The directions call for filling the pan level full with chips and letting it smoke until it stops smoking....which it states is approximately one hour.  

Thoughts, tips or simply follow directions?

Thanks


----------



## cmayna (Jan 14, 2017)

Sounds like a plan to me.   Keep in mind that with both the little and big chief smoker, you cannot regulate the temp. It's a plug and cook.  So if doing low temp product smoking like fish, you might have a challenge.  I have two big chief's which I modified both by replacing the stock 450 watt element with a fifth burner 1100 watt element that has a control.  A little bit of work but was well worth it.   If you are dedicating a smoker to just fish, then I would use a wood like alder or apple to season it with (preferred alder).


----------



## old sarge (Jan 14, 2017)

Just follow the instructions.  You cannot go wrong.  And I agree with the use of a mild wood like the Alder for the fish.  I've used it in my Smokin-it for salmon.


----------



## socalangler (Jan 14, 2017)

what challenges are you referring to?

Since fish isn't something that could be under cooked (for health safety) i.e., sushi is raw, isn't any amount of smoking going to produce good results?

How are so many BC smokers being used without any mods with successful results?

What will mods improve?

I don't mind mods to the BC if there is a good reason.

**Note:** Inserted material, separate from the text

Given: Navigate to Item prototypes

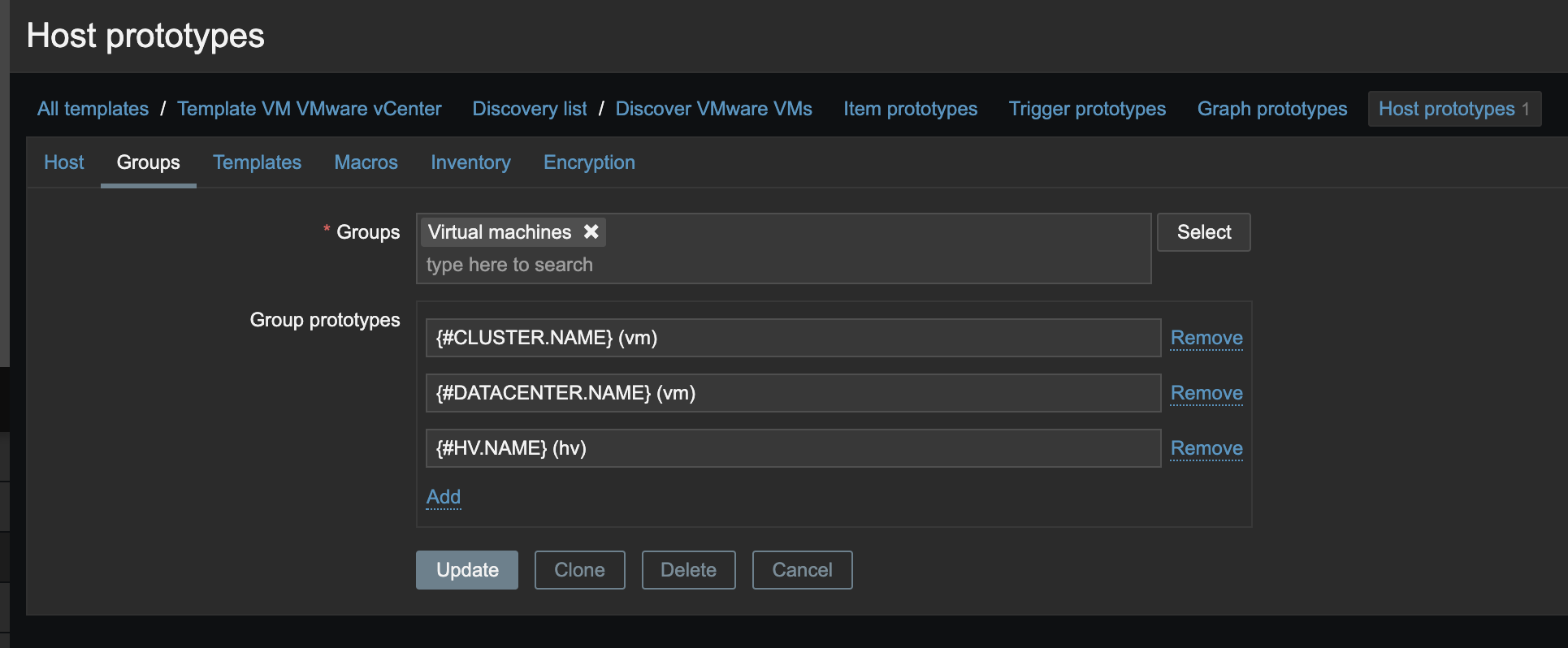Looking at the screenshot, I should coord(910,109).
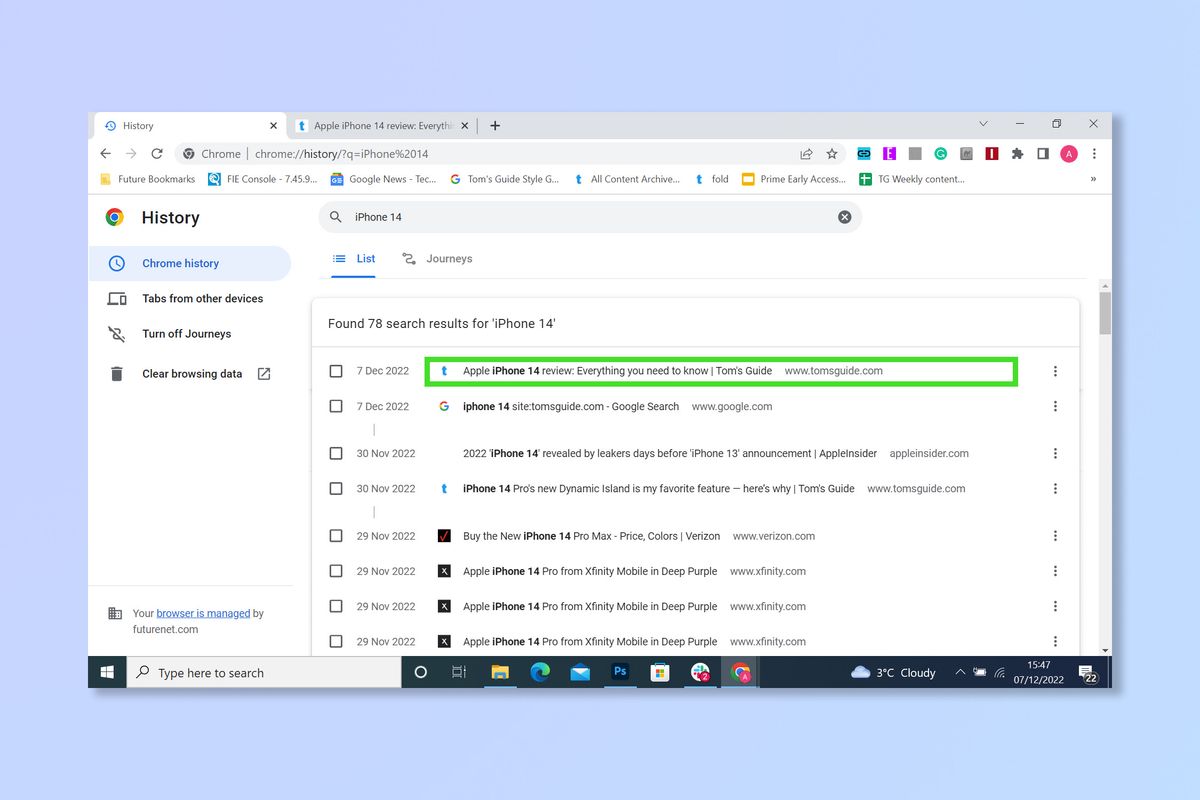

Thanks, as I'm a newbie and ask a lotta of questions!


----------



## daveomak (Jan 14, 2017)

No mods necessary for the Big Chief...  If it gets really cold, and you can't get the smoker temp up to150 ish, cover it with the original cardboard box, which you probably don't have, cut some cardboard to fit and insulate it... throw a blanket over it...    that's about it...   I put a thermometer through the door on mine....  and a 1500 watt element that is thermostatically controlled, because of the single digit temperatures here...













Totem Smoker door opening 4.jpg



__ daveomak
__ Jan 14, 2017


----------



## socalangler (Jan 15, 2017)

If you put a box over it during smoking (correct, it didn't come with the box) it will not be able to vent.  

What hapens when it can not vent some of the smoke?

Currently the BC has vents on top section.  Smokes comes out of the vents during smoking.  

In the winter, like today, temps are in the 50s during the day.  Is this cold enough to need a thermostatically controlled heating element (1000W-1500W)?

Also, how will I know what temps are like inside?  I want them 150F-180F if possible, correct?

Is there a permanent temp gauge to install on the BC and if so, where is best spot to mount?

Thanks!

BTW....I seasoned the BC yesterday with some hickory (what it came with when new).  Ran it two hours with two pan fulls.  She's ready to go!!

Now I need to find some Alder and prepare some Salmon for my first try; unless I can find some Tuna locally.


----------



## socalangler (Jan 15, 2017)

Here are some links to BC mods.  Look pretty simple and state they are very effective.  

The second link discuses that the BC gets too hot for fish.  Thoughts?

http://www.theoutdoorline.com/blog/...sulated-box-for-your-little-chief-smoker.aspx

http://www.ifish.net/board/showthread.php?t=679378


----------



## cmayna (Jan 15, 2017)

SoCalAngler said:


> If you put a box over it during smoking (correct, it didn't come with the box) it will not be able to vent.  *Typically most boxes fitted are not that sealed. Just fold the top closed. No need to tape the top shut.  And if you did an overkill when sealing the box, just poke a couple holes near the top.  Big chief also sells a Permatex type of blanket to wrap around the smoker.  I have two of them.  Very easy to attach.  The top is not covered so smoke easily comes out of the top vents.*
> 
> What hapens when it can not vent some of the smoke?
> 
> ...


----------



## socalangler (Jan 15, 2017)

Looking to install a thermometer gauge/dial on my BC smoker so I can monitor internal smoker temps.  My research shows gauges/dials from $10 - $50.

The low end gauges are om Amazon and are Chinese made.  Reviews are mixed on these.

The $50 gauges are Tel-Tru and are USA made

With the USA made version it would cost as much as I paid for the smoker!!!

Any advice on a 3" gauge that is good and won't break the bank!!

Do I need a 2", 3", or 4" stem if I install on side or front door?


----------